▶ _SHORT EXERCISE_: Pull out every line in the records below that contains the word "resolution", matching its case exactly.

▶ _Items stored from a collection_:
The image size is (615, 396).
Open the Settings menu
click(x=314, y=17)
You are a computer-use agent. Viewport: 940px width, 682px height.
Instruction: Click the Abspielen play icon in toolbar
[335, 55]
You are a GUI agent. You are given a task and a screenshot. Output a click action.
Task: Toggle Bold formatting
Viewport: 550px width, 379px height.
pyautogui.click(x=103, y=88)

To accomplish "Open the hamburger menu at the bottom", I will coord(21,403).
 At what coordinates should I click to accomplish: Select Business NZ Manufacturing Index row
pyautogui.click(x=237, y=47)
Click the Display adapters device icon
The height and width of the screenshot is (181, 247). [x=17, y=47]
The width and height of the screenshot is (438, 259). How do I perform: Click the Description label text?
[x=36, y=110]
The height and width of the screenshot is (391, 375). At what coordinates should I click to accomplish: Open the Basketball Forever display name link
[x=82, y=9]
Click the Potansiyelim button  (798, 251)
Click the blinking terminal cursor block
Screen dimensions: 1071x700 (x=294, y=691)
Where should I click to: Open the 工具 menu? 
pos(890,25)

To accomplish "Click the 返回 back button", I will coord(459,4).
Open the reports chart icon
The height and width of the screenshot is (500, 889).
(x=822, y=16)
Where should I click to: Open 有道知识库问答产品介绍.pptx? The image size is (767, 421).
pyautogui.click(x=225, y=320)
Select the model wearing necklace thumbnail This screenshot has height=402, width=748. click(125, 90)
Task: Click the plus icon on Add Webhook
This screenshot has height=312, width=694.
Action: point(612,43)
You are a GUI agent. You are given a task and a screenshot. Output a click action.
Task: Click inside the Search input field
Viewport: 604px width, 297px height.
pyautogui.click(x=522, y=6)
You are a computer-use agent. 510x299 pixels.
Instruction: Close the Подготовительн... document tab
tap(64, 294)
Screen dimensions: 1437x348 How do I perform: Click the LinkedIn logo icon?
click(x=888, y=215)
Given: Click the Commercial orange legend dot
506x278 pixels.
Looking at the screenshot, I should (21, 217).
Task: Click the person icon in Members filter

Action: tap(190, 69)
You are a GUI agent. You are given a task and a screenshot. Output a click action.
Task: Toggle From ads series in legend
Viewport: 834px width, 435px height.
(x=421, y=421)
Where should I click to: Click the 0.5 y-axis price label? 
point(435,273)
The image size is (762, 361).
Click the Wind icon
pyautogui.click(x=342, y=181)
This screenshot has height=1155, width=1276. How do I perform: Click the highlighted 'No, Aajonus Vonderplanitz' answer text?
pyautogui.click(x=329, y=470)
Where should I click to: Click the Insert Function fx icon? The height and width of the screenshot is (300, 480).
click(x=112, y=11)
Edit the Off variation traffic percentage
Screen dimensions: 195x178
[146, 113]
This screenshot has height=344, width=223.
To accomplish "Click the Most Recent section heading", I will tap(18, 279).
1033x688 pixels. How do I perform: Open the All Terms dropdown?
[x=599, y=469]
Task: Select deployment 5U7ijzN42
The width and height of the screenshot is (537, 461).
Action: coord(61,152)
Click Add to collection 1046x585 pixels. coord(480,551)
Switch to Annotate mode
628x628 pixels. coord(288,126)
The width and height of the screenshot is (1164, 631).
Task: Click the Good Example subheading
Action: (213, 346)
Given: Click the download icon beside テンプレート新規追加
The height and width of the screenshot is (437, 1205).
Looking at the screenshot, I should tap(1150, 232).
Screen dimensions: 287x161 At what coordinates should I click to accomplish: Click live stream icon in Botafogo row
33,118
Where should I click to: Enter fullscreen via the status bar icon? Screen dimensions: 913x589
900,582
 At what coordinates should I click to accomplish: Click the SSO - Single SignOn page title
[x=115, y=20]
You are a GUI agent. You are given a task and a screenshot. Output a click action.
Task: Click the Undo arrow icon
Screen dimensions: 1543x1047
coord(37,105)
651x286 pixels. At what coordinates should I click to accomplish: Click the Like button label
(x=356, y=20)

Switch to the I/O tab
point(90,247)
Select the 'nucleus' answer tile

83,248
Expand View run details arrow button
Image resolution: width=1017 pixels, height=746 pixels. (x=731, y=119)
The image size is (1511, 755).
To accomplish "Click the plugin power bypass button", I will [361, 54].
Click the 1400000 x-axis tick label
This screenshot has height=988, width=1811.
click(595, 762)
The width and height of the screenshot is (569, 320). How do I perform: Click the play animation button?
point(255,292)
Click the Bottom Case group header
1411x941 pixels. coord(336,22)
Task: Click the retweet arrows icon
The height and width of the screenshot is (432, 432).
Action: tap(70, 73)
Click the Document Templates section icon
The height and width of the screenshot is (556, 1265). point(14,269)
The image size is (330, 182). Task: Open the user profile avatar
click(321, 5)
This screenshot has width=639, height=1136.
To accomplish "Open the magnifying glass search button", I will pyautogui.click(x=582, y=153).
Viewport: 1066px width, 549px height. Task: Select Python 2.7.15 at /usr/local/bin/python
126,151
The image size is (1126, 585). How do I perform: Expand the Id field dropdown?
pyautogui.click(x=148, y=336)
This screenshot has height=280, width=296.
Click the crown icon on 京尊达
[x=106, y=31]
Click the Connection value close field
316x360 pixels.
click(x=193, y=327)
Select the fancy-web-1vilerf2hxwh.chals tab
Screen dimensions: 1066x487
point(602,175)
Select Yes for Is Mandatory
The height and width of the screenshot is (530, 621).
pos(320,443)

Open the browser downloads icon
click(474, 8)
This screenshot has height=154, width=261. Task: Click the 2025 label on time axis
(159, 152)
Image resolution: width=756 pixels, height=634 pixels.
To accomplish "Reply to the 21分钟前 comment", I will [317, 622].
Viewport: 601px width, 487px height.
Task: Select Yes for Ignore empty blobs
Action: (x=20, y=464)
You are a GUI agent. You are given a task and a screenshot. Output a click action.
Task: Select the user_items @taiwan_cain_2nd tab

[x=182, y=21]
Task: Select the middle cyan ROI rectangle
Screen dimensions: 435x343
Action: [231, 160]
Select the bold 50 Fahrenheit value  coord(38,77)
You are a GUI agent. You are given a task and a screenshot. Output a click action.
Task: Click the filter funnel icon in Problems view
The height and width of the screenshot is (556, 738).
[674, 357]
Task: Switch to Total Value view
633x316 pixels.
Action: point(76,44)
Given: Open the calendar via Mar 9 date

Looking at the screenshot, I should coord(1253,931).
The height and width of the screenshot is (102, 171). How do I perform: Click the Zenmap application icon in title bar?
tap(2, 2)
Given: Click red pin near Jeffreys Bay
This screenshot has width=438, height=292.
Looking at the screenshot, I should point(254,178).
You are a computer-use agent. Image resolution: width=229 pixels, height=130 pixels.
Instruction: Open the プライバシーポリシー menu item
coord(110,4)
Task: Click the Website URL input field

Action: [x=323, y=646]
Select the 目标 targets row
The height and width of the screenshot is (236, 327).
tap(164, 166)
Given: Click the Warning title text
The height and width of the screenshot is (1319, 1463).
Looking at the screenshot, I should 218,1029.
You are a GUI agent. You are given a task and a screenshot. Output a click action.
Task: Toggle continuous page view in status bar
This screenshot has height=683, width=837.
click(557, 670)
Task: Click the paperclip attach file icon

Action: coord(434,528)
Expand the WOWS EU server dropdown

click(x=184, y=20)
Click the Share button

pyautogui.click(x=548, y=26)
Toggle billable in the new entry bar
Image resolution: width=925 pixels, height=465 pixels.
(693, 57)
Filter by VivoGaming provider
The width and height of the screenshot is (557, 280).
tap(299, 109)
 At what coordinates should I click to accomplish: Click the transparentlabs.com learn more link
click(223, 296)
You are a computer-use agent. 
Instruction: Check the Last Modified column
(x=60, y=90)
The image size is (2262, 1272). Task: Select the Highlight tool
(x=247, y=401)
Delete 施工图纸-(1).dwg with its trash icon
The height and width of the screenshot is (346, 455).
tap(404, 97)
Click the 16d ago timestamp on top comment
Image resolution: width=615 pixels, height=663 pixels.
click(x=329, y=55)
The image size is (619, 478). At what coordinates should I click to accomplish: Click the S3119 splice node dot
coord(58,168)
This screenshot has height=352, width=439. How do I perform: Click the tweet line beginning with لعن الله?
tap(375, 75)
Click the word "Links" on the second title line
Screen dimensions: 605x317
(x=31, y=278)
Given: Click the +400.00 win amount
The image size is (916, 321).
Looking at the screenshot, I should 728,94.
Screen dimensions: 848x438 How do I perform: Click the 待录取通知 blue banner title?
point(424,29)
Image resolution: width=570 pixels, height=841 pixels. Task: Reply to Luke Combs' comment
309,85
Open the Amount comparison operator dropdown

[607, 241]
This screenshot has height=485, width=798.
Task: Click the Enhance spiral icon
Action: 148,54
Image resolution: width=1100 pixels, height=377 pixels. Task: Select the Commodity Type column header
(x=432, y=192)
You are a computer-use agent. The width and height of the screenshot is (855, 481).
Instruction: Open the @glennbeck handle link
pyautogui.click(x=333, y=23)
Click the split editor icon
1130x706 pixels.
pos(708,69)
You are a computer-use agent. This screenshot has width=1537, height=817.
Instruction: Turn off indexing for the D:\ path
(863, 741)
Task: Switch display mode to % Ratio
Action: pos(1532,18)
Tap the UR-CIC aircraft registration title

▶ _COMPLETED TASK_:
Image resolution: width=1017 pixels, height=746 pixels. (x=731, y=119)
Image resolution: width=756 pixels, height=634 pixels.
You are a computer-use agent. Image resolution: width=229 pixels, height=130 pixels.
Image resolution: width=925 pixels, height=465 pixels.
Image resolution: width=615 pixels, height=663 pixels.
Image resolution: width=570 pixels, height=841 pixels. Task: Reply to Luke Combs' comment
Image resolution: width=1100 pixels, height=377 pixels. Task: Select the Commodity Type column header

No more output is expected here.